**What to produce:** Your task is to copy each line of the material below that includes "Click".
============================================================
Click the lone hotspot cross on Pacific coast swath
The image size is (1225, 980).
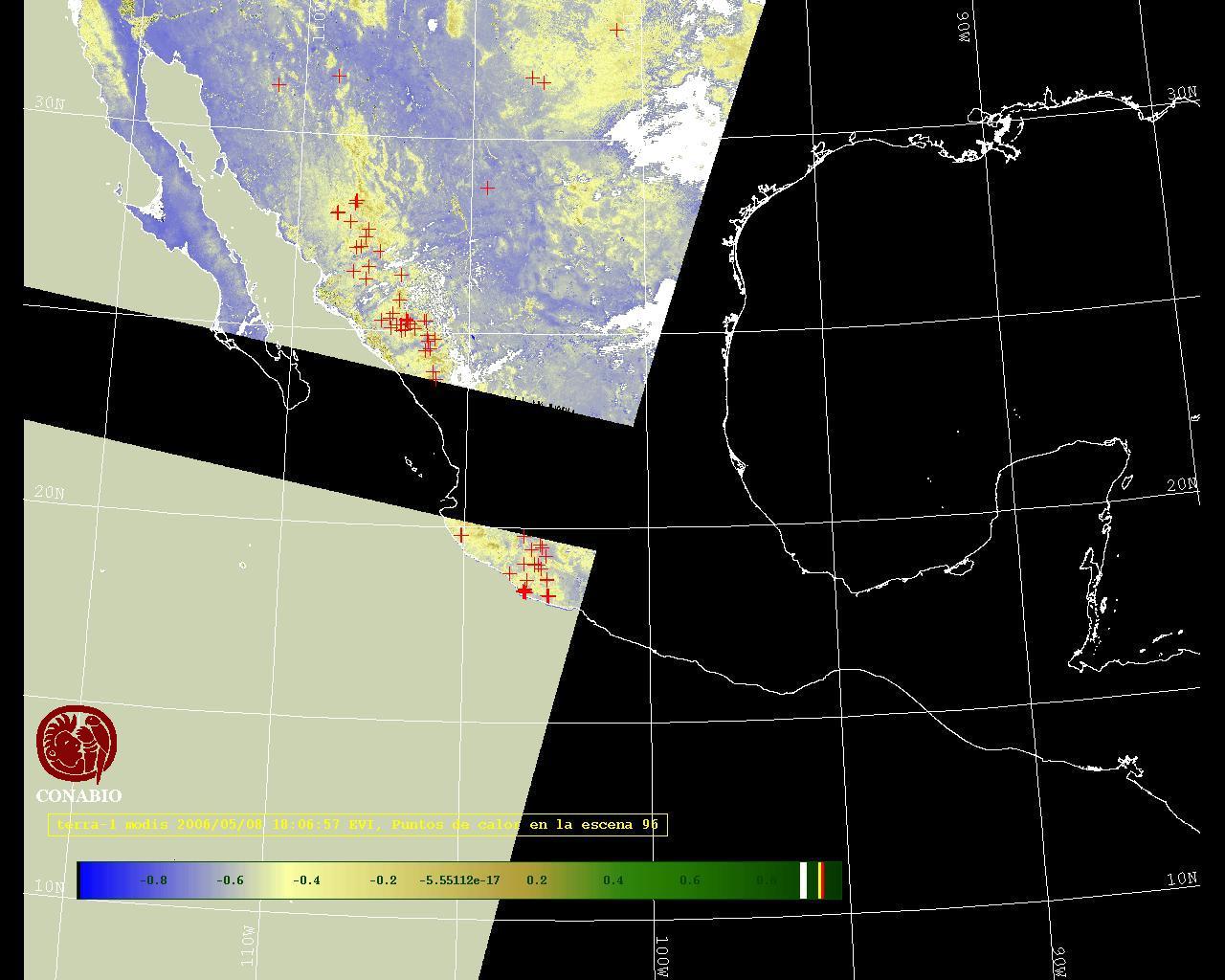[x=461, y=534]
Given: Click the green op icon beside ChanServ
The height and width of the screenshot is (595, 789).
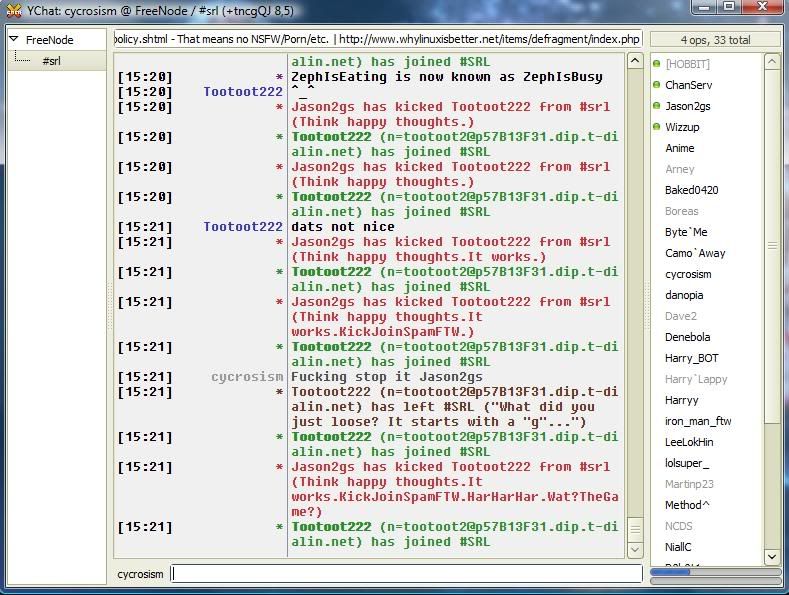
============================================================
**Result below:**
Click the lone hotspot cross on Pacific coast swath
Given: Click the green op icon beside ChanServ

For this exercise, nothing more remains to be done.